Directions for this task:
Format the rows below as a JSON list of strings, one string for each line, with blank lines omitted. Leave the pictures out of the list.

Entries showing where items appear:
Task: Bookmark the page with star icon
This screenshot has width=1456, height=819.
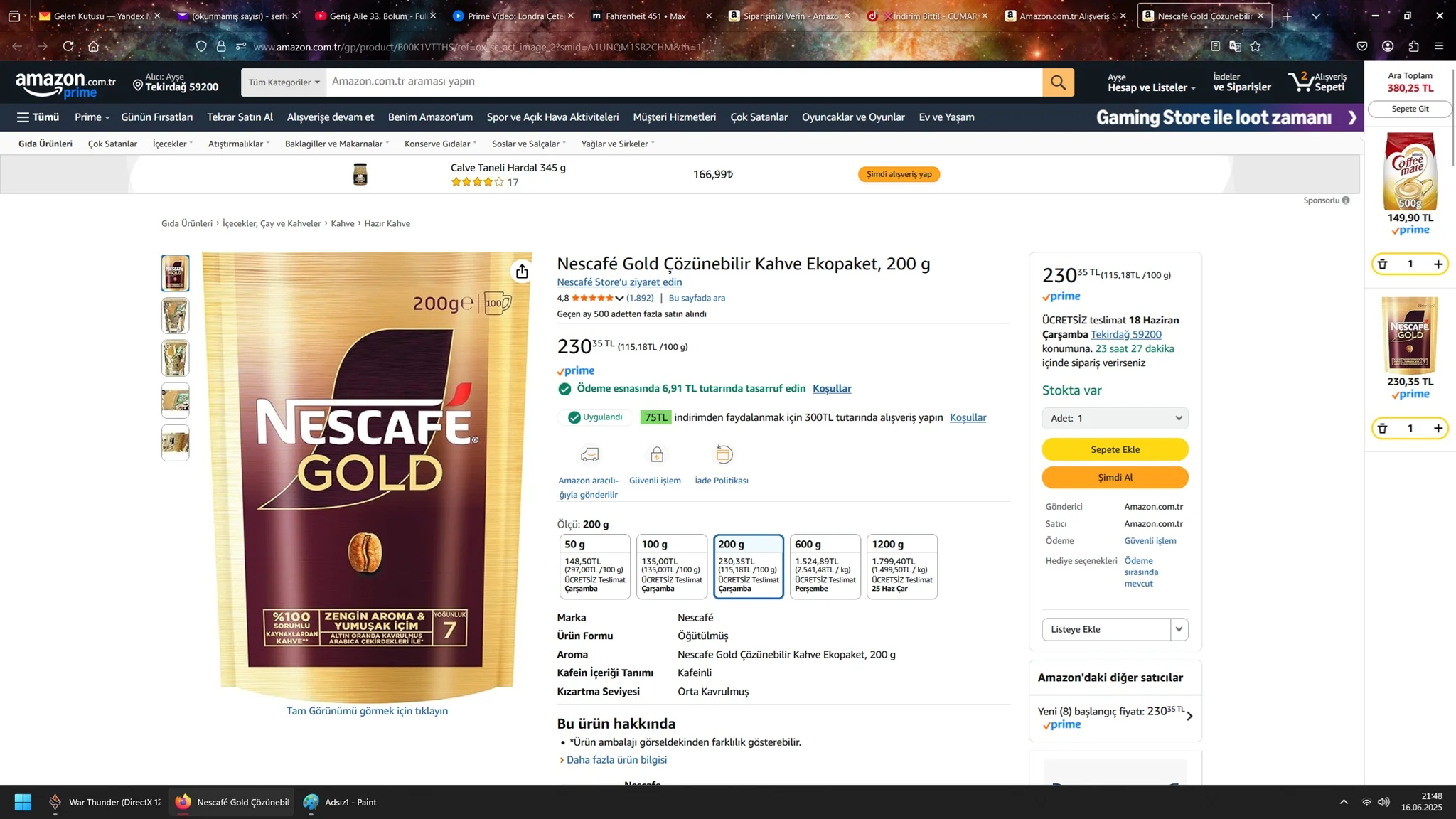Action: click(1256, 46)
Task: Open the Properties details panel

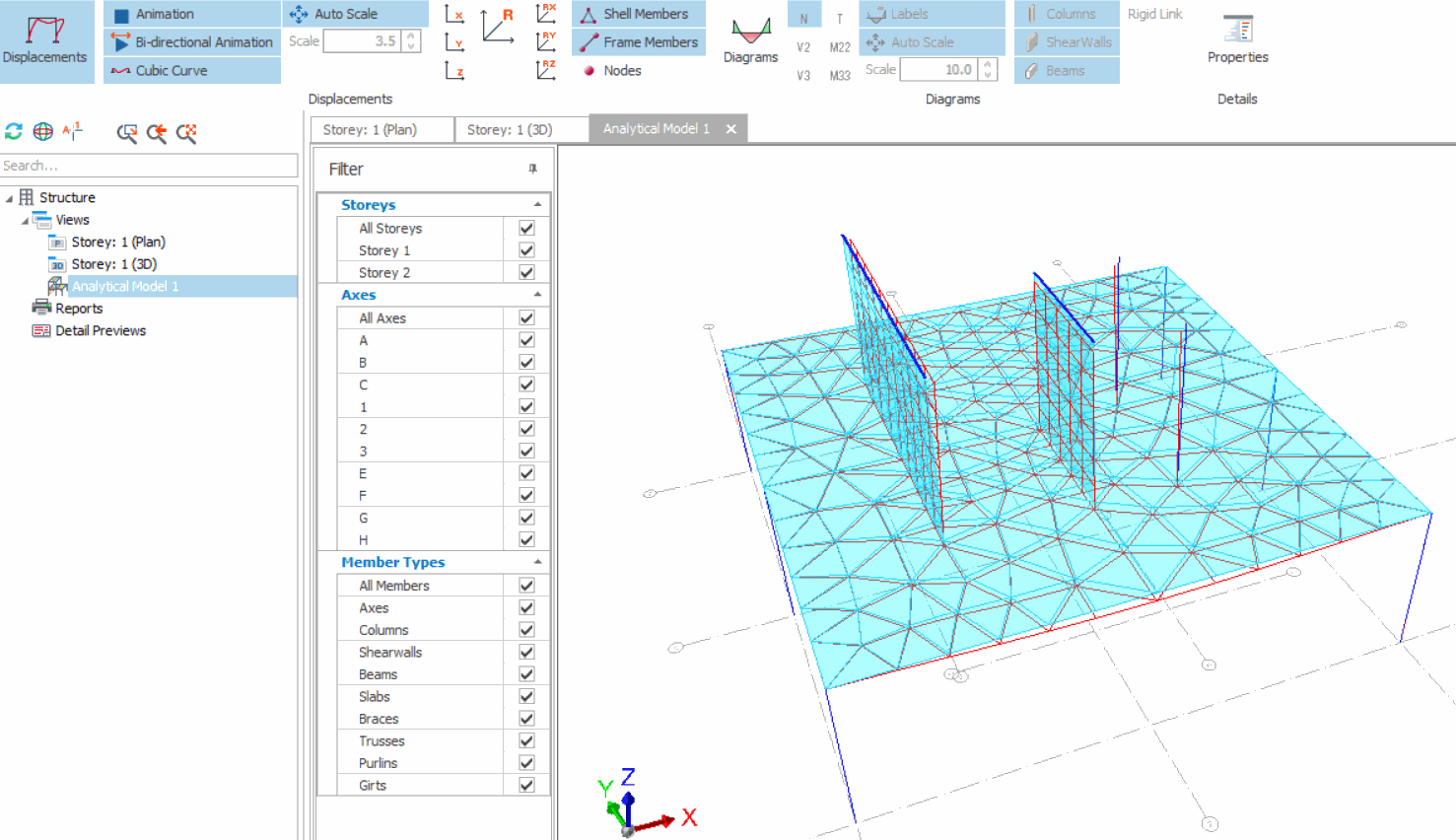Action: (x=1237, y=40)
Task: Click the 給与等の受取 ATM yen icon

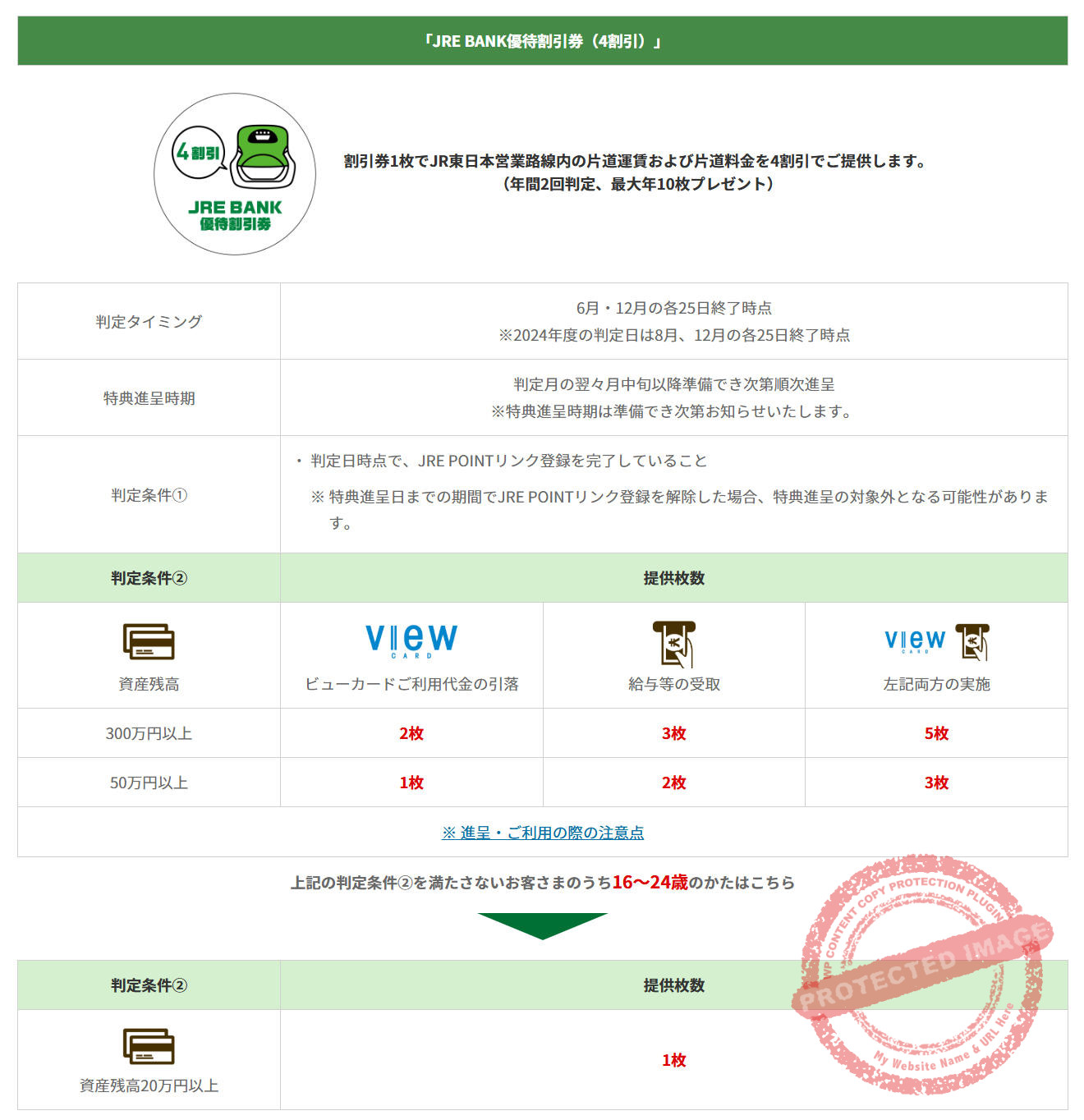Action: [674, 643]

Result for this task:
[
  "Task: Bookmark the page with star icon",
  "This screenshot has width=1456, height=819.",
  "Action: click(1256, 46)",
  "Task: Open the Properties details panel",
  "Action: (x=1237, y=40)",
  "Task: Click the 給与等の受取 ATM yen icon",
  "Action: [674, 643]"
]